● EXCERTO DO DOCUMENTO:
É muito curiosa a administração da morte pelo "estado"/ seus predecessores ou equivalentes ao longo da História. Chamemos-lhe, a este ministério da Morte, a Tanatopédia.
Pois bem, assim como para a cronologia histórica em geral se toma em consideração a figura de Jesus Cristo, na Tanatopédia, há também um antes e um depois... da Revolução Francesa.
Vamos ao antes. A execução da pena de morte varia nos seus trâmites e requintes consoante a geografia, mas também conforme a gravidade dos crimes e a própria posição social do condenado. Um nobre não é executado da mesma maneira que um plebeu: aquele é decapitado à espada; este, a machado ou passado pela forca. Por outro lado, um simples homicida não recebe a mesma morte que o cúmulo da classe - o regicida. Se aquele é sumariamente executado, este padece um suplício prévio de estarrecer o mais indómito espectador. Por conseguinte, não há suavizações patibulares. Pelo contrário, há uma gradação de suplícios consoante o grau de horrores perpetrado pelo criminoso. Num rigoroso sentido, o patíbulo é já a antecâmara do inferno. E tem duas funções primordiais, tanto quanto o castigo merecido, a dissuasão e a pedagogia para o futuro. Por muito que os estômagos delicados dos ensaistas do século XX efabulem meras repressões, a verdade é que, bem mais que repressiva, a função dos pavorosos espectáculos no cadafalso tem um carácter dissuasor. Aliás, só assim se compreende como as sociedades europeias viveram durante séculos sem , pasme-se, polícia. Não houve polícia na antiguidade, não houve polícia na idade média e não houve polícia em larga fatia da idade moderna. Em rigor, o primeiro corpo de polícia aparece já em pleno absolutismo francês; e em Portugal, também durante o absolutismo, pela mão dum iluminista: o Marquês de Pombal. É, aliás, natural e lógico que depois transite, o expediente, para o absolutismo do estado. Experimentem agora tirar a polícia (as várias centenas de esbirraria especializada, e sempre a crescer e a sovietizar o mundo) dos Estados Unidos ou da Europa, só para referir o Nec plus ultra da civilização e da virtude, digo, da democracia. Conclusão: antes da Revolução Francesa o aparato repressivo era mínimo e a dissuasão máxima.

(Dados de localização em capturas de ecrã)
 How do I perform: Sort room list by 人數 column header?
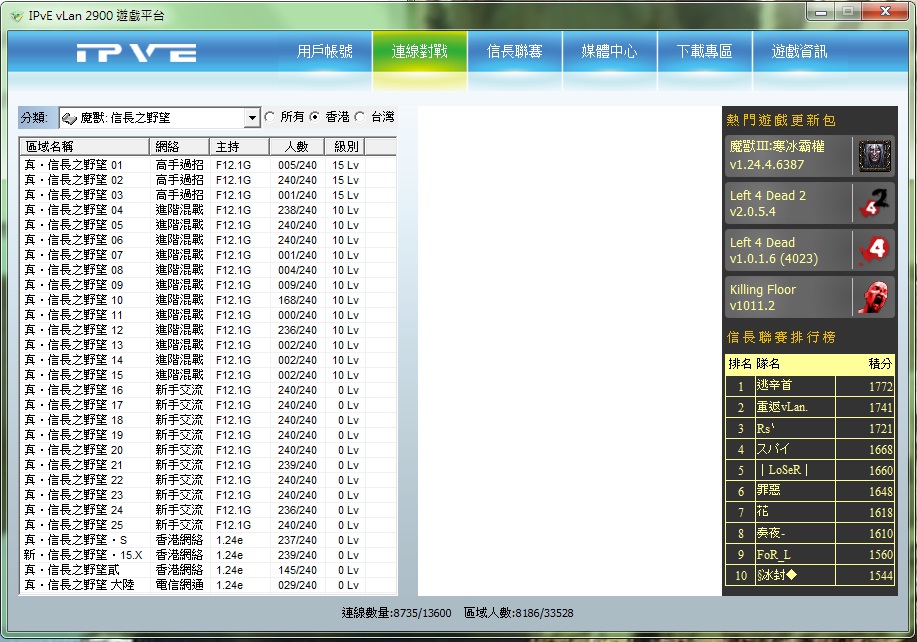click(296, 147)
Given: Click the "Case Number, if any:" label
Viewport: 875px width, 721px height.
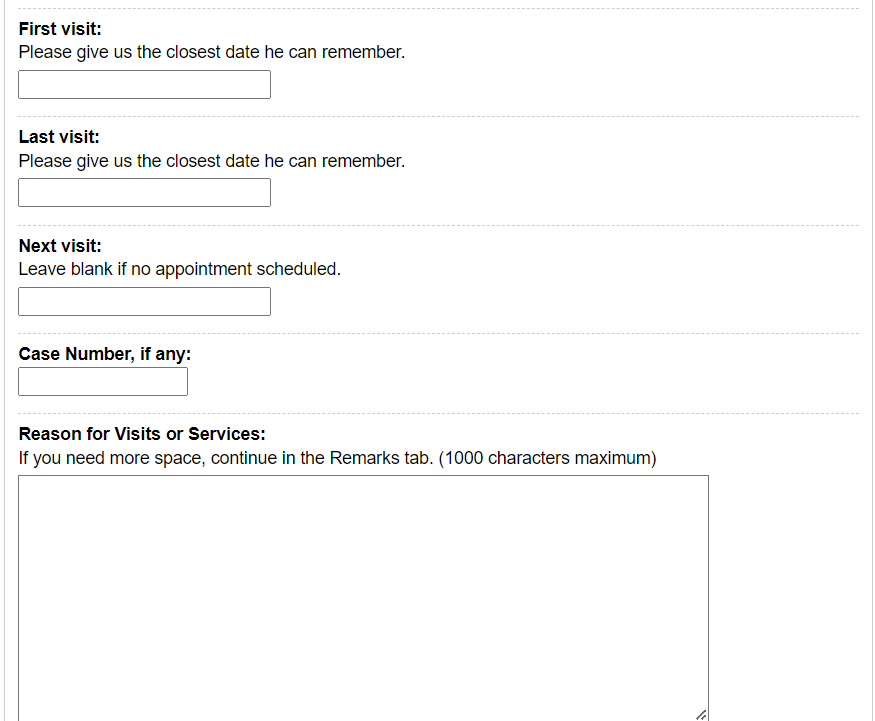Looking at the screenshot, I should coord(105,354).
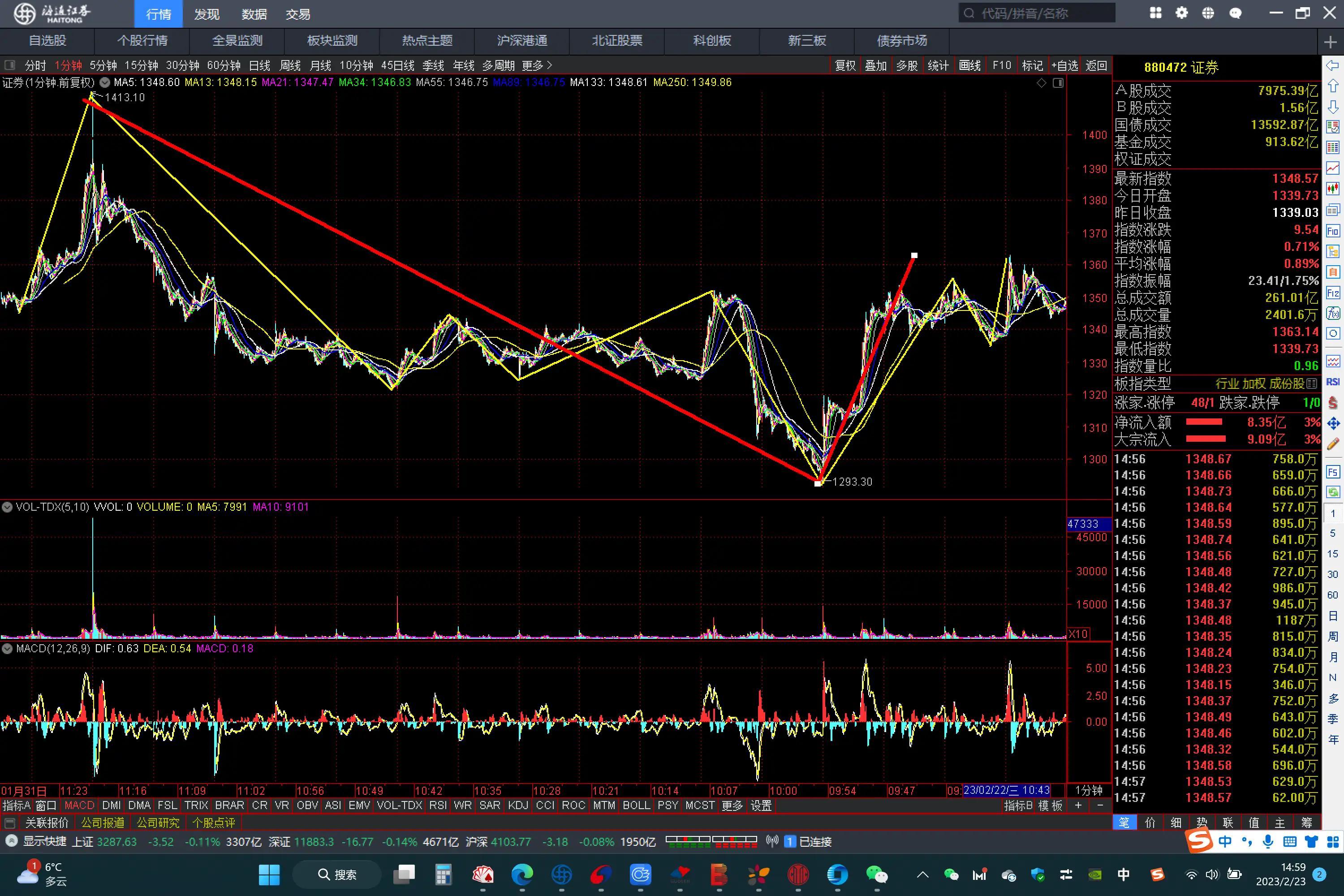Click the RSI indicator sidebar icon
This screenshot has height=896, width=1344.
(1332, 382)
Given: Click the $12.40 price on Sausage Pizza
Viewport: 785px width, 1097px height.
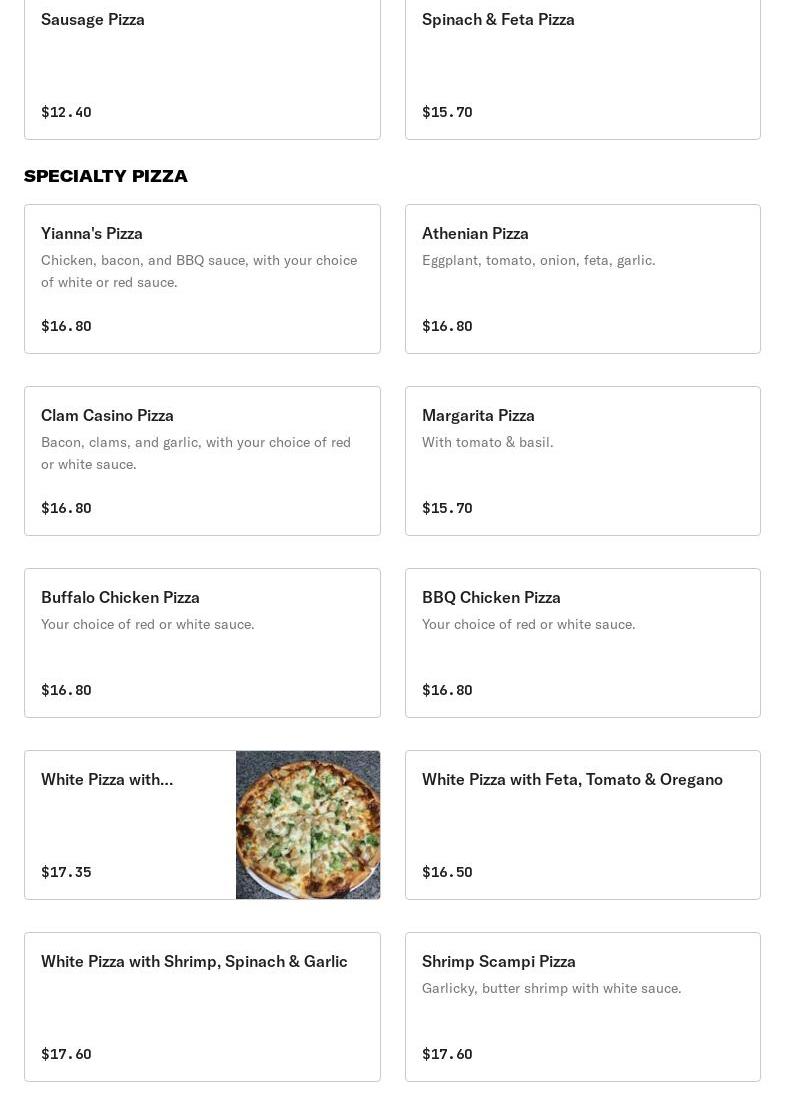Looking at the screenshot, I should 66,112.
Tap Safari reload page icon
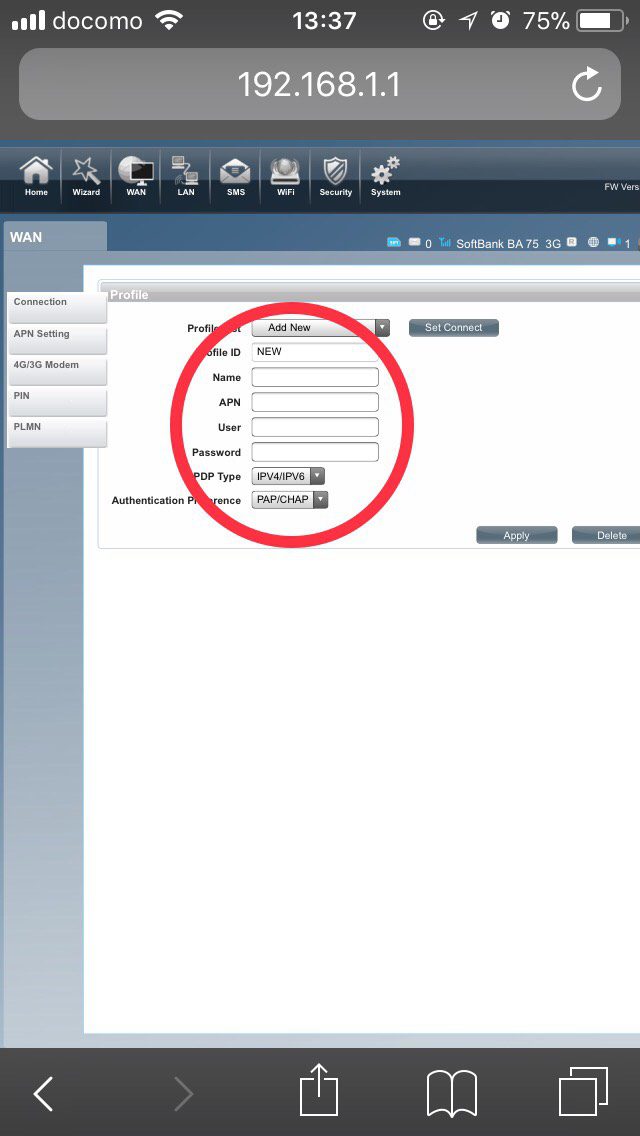640x1136 pixels. [587, 85]
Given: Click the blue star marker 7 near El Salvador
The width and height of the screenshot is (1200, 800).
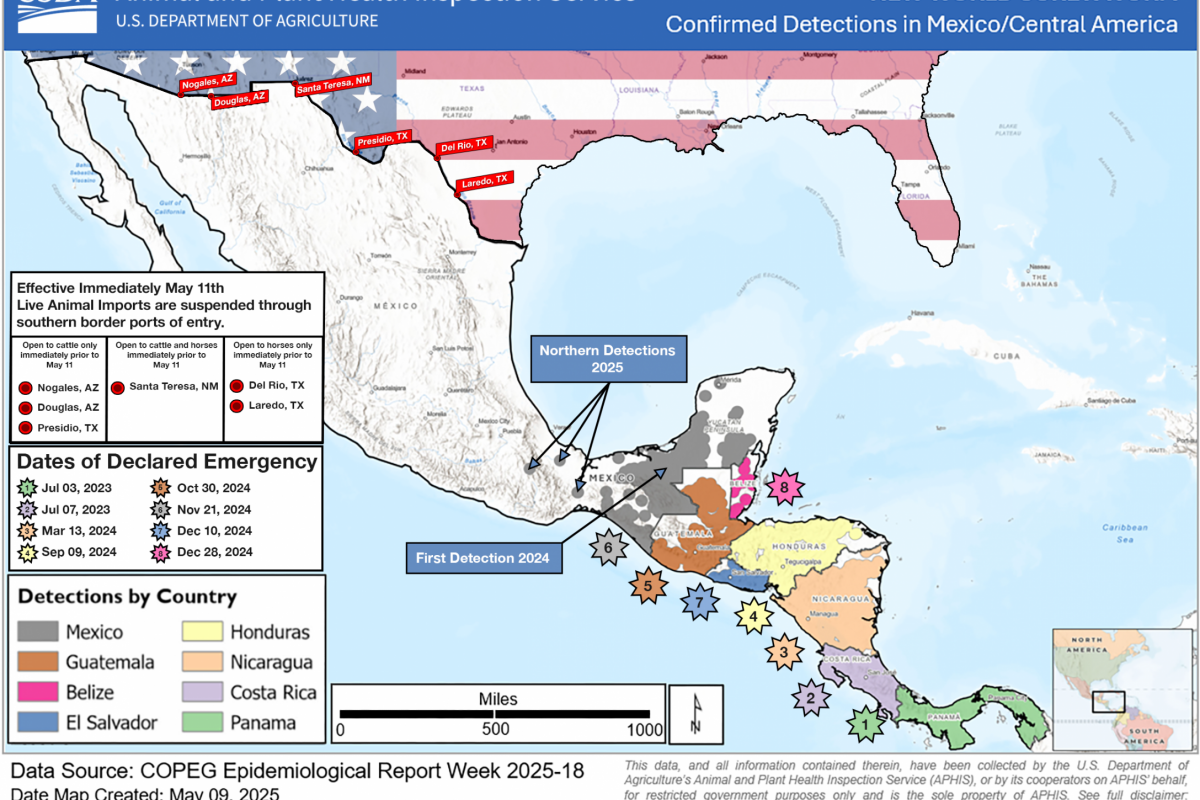Looking at the screenshot, I should coord(700,602).
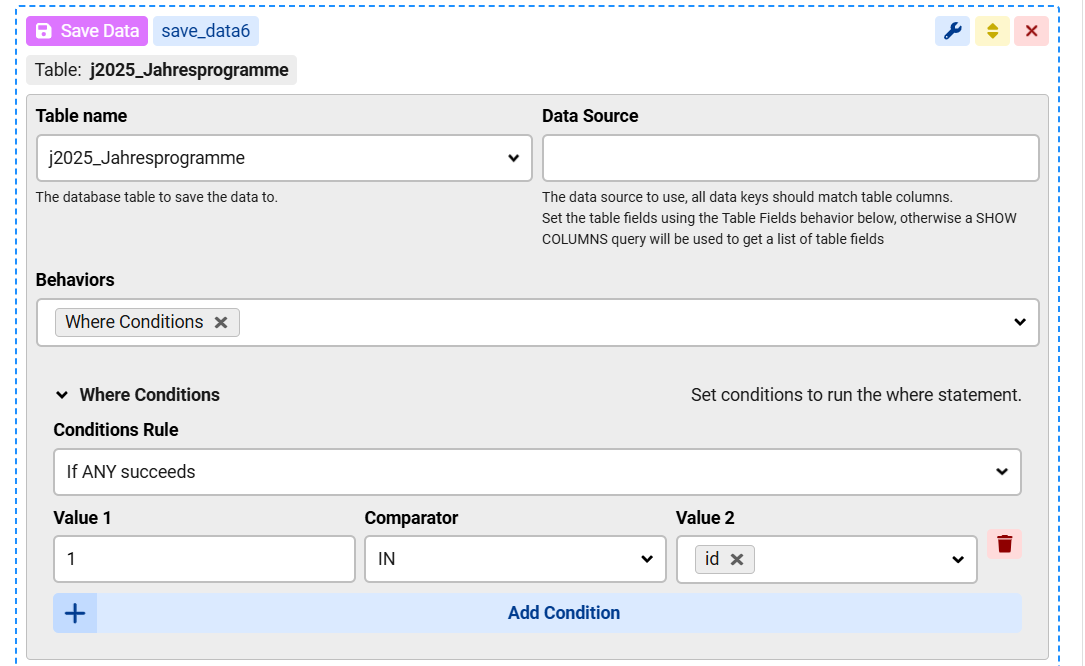Select the save_data6 name badge
This screenshot has width=1085, height=666.
click(x=206, y=31)
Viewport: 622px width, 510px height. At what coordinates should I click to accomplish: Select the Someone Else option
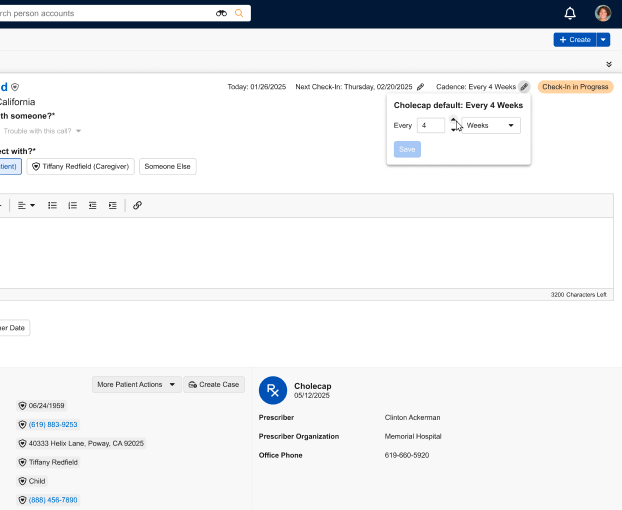tap(167, 166)
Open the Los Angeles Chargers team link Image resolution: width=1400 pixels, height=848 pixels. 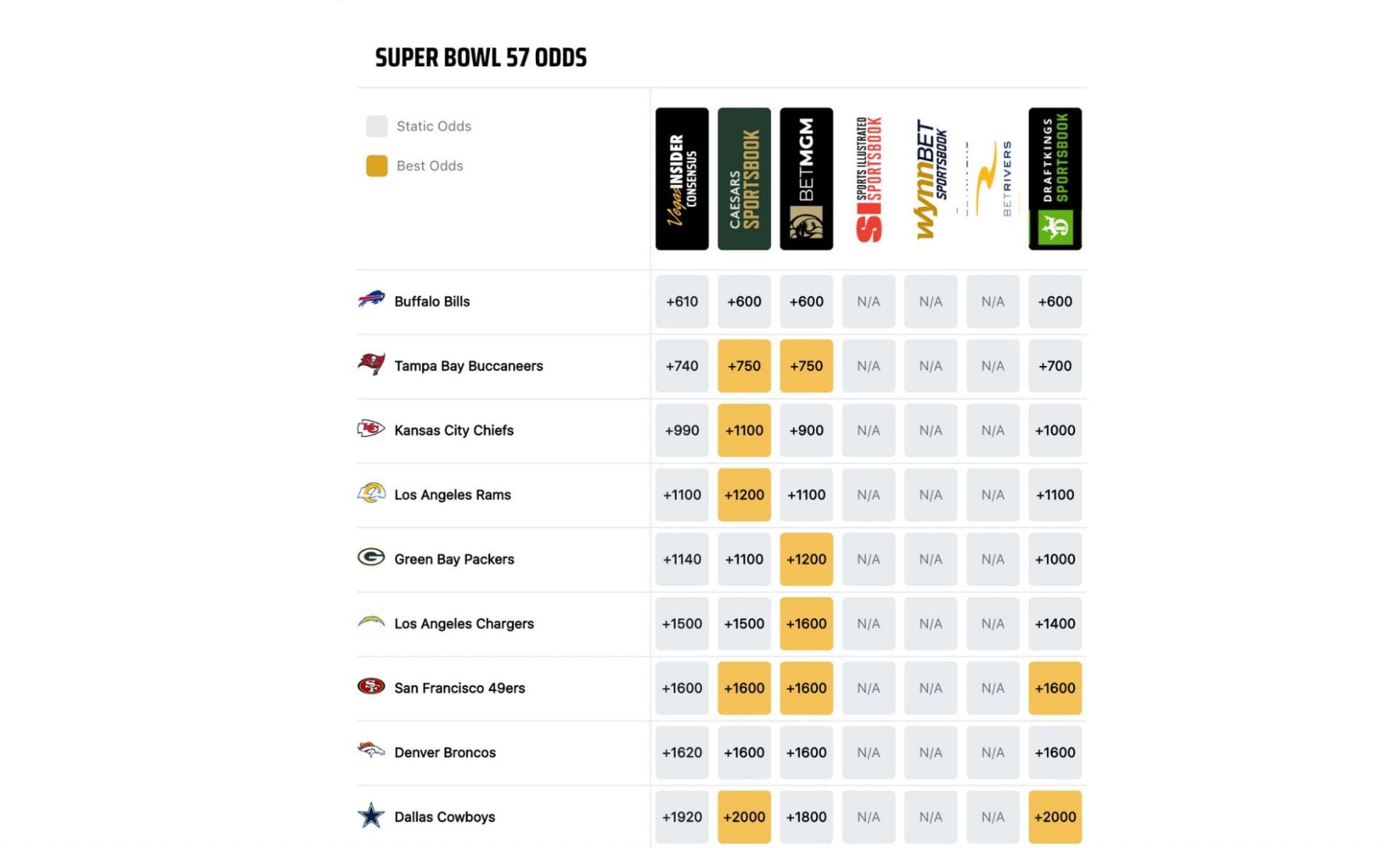(x=464, y=623)
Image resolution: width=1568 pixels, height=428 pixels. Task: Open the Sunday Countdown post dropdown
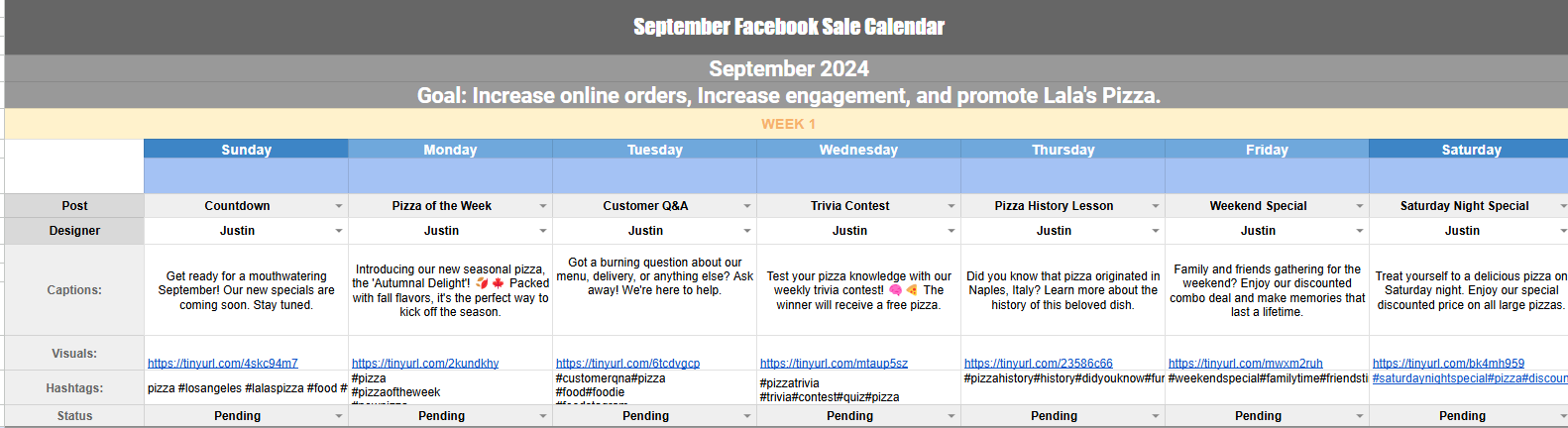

● INSTRUÇÕES:
a – Por favor, reescreva o excerto sobre a administração da morte desde "É muito curiosa" até "da Revolução Francesa.", inclusive, substituindo "Tanatopédia" por "Tanatocracia".
b – Responda, com base no excerto sobre a administração da morte:
(i) Que acontecimento marca o antes e o depois na Tanatopédia?
(ii) De que maneira é executado um nobre?
(iii) Em Portugal, pela mão de quem aparece o primeiro corpo de polícia?

● RESPOSTAS POR TAREFA:
a –
É muito curiosa a administração da morte pelo "estado"/ seus predecessores ou equivalentes ao longo da História. Chamemos-lhe, a este ministério da Morte, a Tanatocracia.
Pois bem, assim como para a cronologia histórica em geral se toma em consideração a figura de Jesus Cristo, na Tanatocracia, há também um antes e um depois... da Revolução Francesa.

b –
(i) A Revolução Francesa.
(ii) É decapitado à espada.
(iii) Pela mão do Marquês de Pombal.